Basın Yalan Yazıyor...

|

İki seyyah bir şehirden diğerine gidiyormuş. Derken yollarının üstünde taşkın bir dere çıkmış. Tam suyu geçecekler, az ötede korkudan tir tir titreyen yapayalnız ve gencecik bir kadın görmüşler. Adamlardan biri hemen kadının yardımına koşmuş. Onu sırtına almış. Suyu öylece aşmış. Sonra kadını derenin öte yakasında yere bırakıp iyi günler deilemiş. Böylece yollarına devam etmişler.

Ancak yolun kalan kısmında öteki seyyahın ağzını bıçak açmamış. Suratından düşen bin parça. Somurttukça somurtuyor. Birkaç saat böyle surat astıktan sonra suskunluğunu bozup şöyle demiş : " Ne demeye o kadına yardım ettin? Bir de üstelik ona dokundun. Seni ayartabilirdi. Baştan çıakrtabilirdi! Erkekle kadın böyle temas etsin, olacak iş mi? Ayıp yahu! Olmaz, bize yakışmaz! "
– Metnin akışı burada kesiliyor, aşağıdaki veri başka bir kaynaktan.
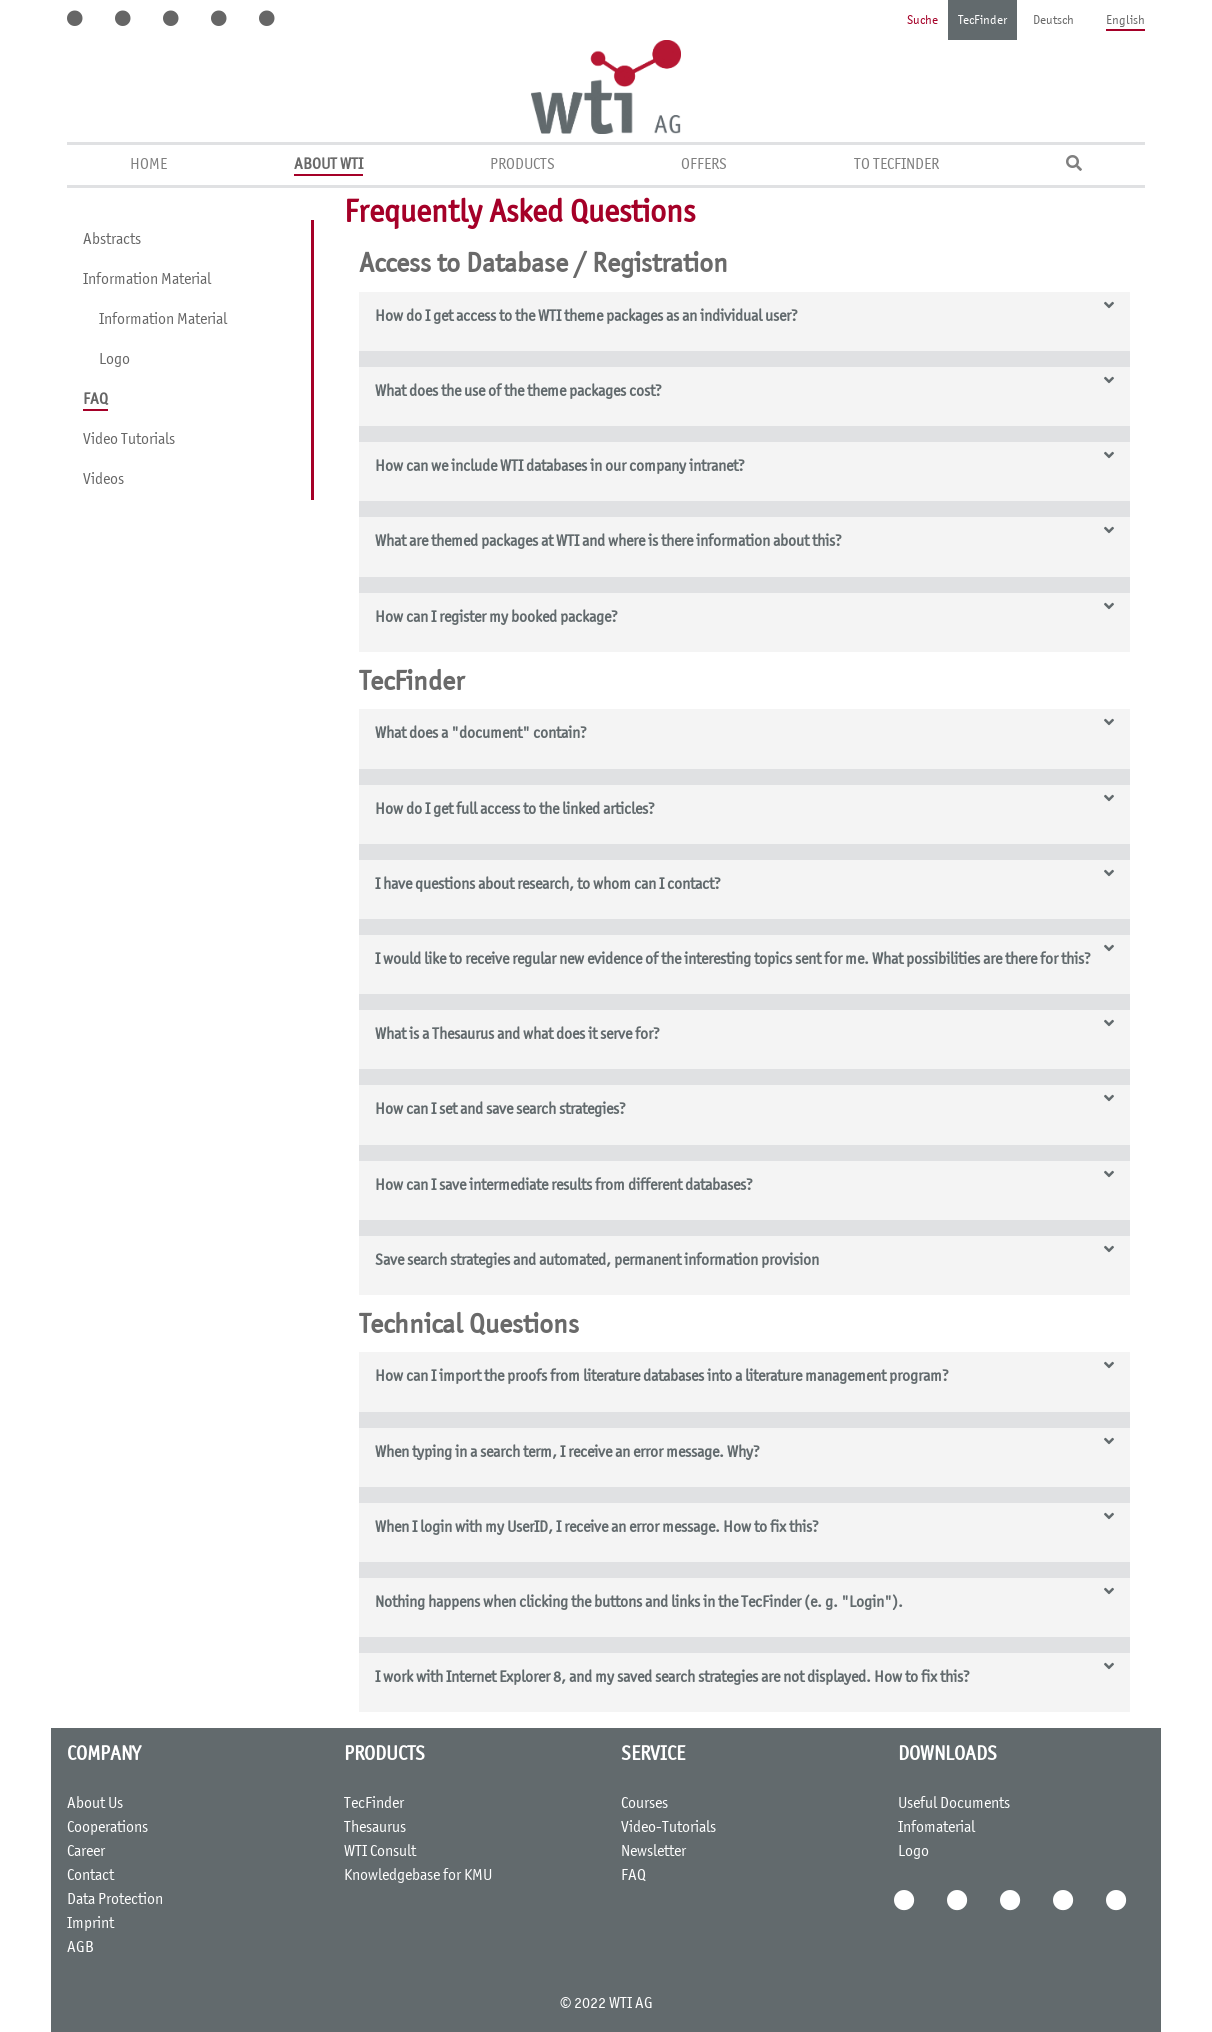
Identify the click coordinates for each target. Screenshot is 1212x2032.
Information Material (147, 280)
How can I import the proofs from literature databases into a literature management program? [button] (662, 1377)
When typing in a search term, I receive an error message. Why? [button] (567, 1453)
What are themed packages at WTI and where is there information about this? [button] (608, 542)
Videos (103, 480)
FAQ (95, 400)
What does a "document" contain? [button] (481, 734)
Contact (90, 1876)
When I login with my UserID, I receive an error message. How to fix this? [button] (597, 1528)
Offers (704, 165)
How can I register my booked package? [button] (496, 618)
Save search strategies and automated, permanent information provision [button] (597, 1261)
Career (86, 1852)
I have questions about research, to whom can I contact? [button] (548, 885)
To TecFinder (896, 165)
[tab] (744, 321)
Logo (114, 360)
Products (522, 165)
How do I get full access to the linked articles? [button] (515, 810)
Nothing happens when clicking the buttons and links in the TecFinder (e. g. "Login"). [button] (639, 1603)
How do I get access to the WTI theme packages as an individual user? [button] (586, 317)
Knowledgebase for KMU (418, 1876)
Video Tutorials (129, 440)
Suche (922, 21)
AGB (80, 1948)
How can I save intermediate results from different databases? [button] (564, 1186)
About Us (95, 1804)
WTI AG (631, 2004)
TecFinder (982, 21)
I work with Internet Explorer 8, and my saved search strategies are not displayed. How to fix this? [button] (672, 1678)
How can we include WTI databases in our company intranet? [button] (560, 467)
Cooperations (107, 1828)
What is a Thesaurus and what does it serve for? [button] (517, 1035)
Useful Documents (954, 1804)
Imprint (90, 1924)
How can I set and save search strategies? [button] (500, 1110)
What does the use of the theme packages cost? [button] (518, 392)
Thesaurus (375, 1828)
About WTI (328, 165)
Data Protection (115, 1900)
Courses (644, 1804)
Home (148, 165)
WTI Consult (380, 1852)
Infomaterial (936, 1828)
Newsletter (653, 1852)
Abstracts (112, 240)
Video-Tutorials (668, 1828)
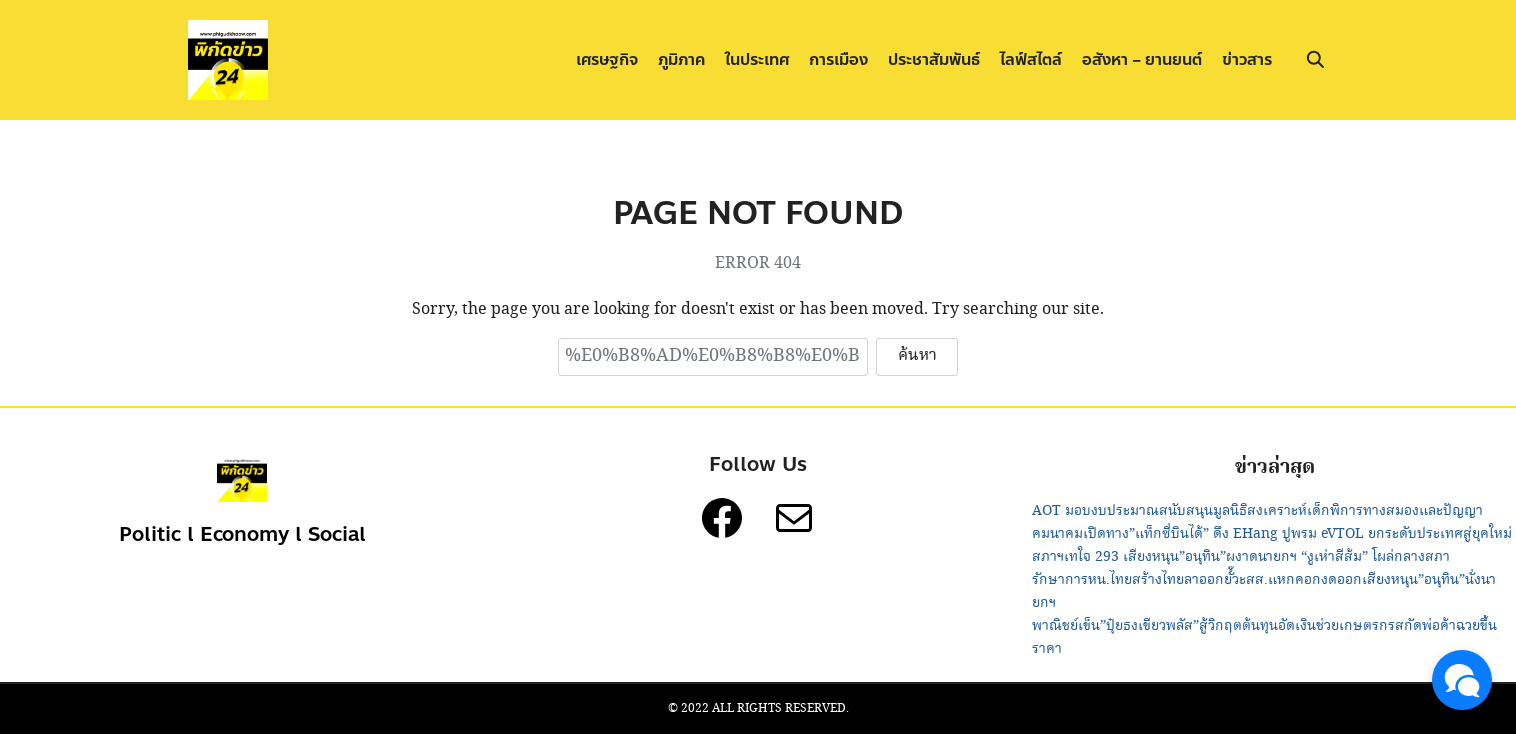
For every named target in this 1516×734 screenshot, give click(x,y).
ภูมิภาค (681, 59)
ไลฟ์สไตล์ (1031, 59)
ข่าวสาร (1247, 59)
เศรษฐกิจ (607, 59)
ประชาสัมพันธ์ (934, 59)
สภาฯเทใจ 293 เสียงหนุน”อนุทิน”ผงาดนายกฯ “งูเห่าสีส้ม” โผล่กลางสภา (1241, 557)
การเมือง (838, 59)
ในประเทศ (757, 59)
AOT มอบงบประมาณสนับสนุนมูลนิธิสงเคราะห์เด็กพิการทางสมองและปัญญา (1257, 511)
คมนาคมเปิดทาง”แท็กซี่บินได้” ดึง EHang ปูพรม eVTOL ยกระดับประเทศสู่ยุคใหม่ (1272, 534)
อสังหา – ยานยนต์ (1142, 59)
Kadını sırtında taşıyan seyyah sabırla gülümsemiş. " İyi de dostum, ben o genç kadını derenin karşısına geçirip orada bıraktım. Sen ne demeye onu hala taşırsın ?

Geçtiğimiz günlerde Doberman familyası Galatasaray taraftarını satılmış, paralı asker konumuna sokmuştu. Biz de fırsat bulup cevap yazamamıştık. Biliyorsunuz ki her zaman Galatasaray'a kamu önünde böyle saldırılar yapılır. Galatasaray takım olarak başarısız yakalanınca da saldırılar artar, bölünmeye çalışılır. Tüm bunlar üst üste gelince de hangisine yanıt verileceği şaşılır.

Biz Galatasaray taraftarını satılmış gören medyayı da ikinci seyyaha benzetebiliriz. Bazı insanlar vardır. Aynaya bakarlar. Burnunun üstünde ben vardır. Buna üzülürler. Ve kendilerini tatmin etmek için kandırırlar. O benin herkesin burnunda olduğunu düşünür ve bu durumdan kurtulduğunu zannederler. Buradan yola çıkmak istediğimiz konu da şu. Geçtiğimiz dönemlerde passatlara, çuvalla paralara kalemini satmış, kayınbaba nüfuzuyla belli makamlara gelmiş, BORU reklamlarında oynayarak cebini doldurmuş kişilerin yönettiği basın aynaya bakıyor ve vicdanı sızlıyor. Çünkü haksız kazanç elde ettiklerini içlerindeki bir şey onlara hatırlatıyor. Ve bu kişiler Galatasaray taraftarını da kendisi gibi satılmış görerek kendilerini tatmin ediyorlar. Aynen hikayedeki 2. seyyah gibi. 2. seyyah ne yapmıştı? Kendisindeki kötü niyeti herkeste var diye düşünüp arkadaşını da kendisi gibi zannetmişti.


Kimi insan böyledir. Kendi korkularını, önyargılarını başkalarına yansıtır ve onlarda gördüğünü sanır. İşte asıl yük budur. Zihinlerini zanlarla doldurur, sonra da bunca ağırlğın altında eziliverirler. Galatasaray ile büyük taraftar arasındaki bağın derinliğini anlayamayanlara sözümüzdür : Siz önce kendi zihinlerinizdeki kiri, pası temizleyin.